TEXTO FORNECIDO:

Qual é o papel de cada pessoa para que no final de 2017 não voltemos a falar mal do ano e sim refletir sobre como fizemos para o ano tenha sido o que foi.

Ouso dizer que precisamos de coisas bem simples: mais diálogo,  empatia, interesse genuíno pelas pessoas, pelo planeta, mais conhecimento, mais amor. Pode parece pueril, mas a mudança só vai acontecer se nos conectarmos com as energias do amor, da compaixão, do altruísmo e acreditarmos na imensa força que temos como seres espirituais em passagem pela matéria.

Um texto atribuído a Goethe me parece bem oportuno nesse momento.

“Cheguei à terrível conclusão de que sou, o elemento decisivo. É a minha abordagem que cria o clima. É o meu humor diário que faz o tempo. Possuo o tremendo poder de tornar a vida miserável ou prazerosa. Posso ser uma ferramenta de tortura ou um instrumento de inspiração; posso humilhar ou ter humor, machucar ou curar; Em todas as situações, é a minha resposta que decide se uma crise escala ou des-escala, se uma pessoa é humanizada ou des-humanizada. Se tratamos as pessoas como elas são, nós as tornamos piores. Se tratamos as pessoas como elas deveriam ser, nós as ajudamos a se tornar o que elas são capazes de se tornar.”

DADOS FORNECIDOS:
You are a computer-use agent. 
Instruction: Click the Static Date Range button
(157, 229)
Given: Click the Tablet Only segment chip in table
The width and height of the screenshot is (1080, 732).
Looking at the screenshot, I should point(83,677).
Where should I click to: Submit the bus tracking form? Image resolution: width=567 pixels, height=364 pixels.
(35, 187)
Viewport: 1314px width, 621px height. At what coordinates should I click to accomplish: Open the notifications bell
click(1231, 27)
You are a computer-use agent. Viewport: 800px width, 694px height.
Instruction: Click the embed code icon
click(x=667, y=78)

TRABALHO SOLICITADO:
Você pode transcrever o trecho do texto fornecido que começa em "Qual é o papel" e termina em "passagem pela matéria."?

RESULTADO:
Qual é o papel de cada pessoa para que no final de 2017 não voltemos a falar mal do ano e sim refletir sobre como fizemos para o ano tenha sido o que foi.

Ouso dizer que precisamos de coisas bem simples: mais diálogo,  empatia, interesse genuíno pelas pessoas, pelo planeta, mais conhecimento, mais amor. Pode parece pueril, mas a mudança só vai acontecer se nos conectarmos com as energias do amor, da compaixão, do altruísmo e acreditarmos na imensa força que temos como seres espirituais em passagem pela matéria.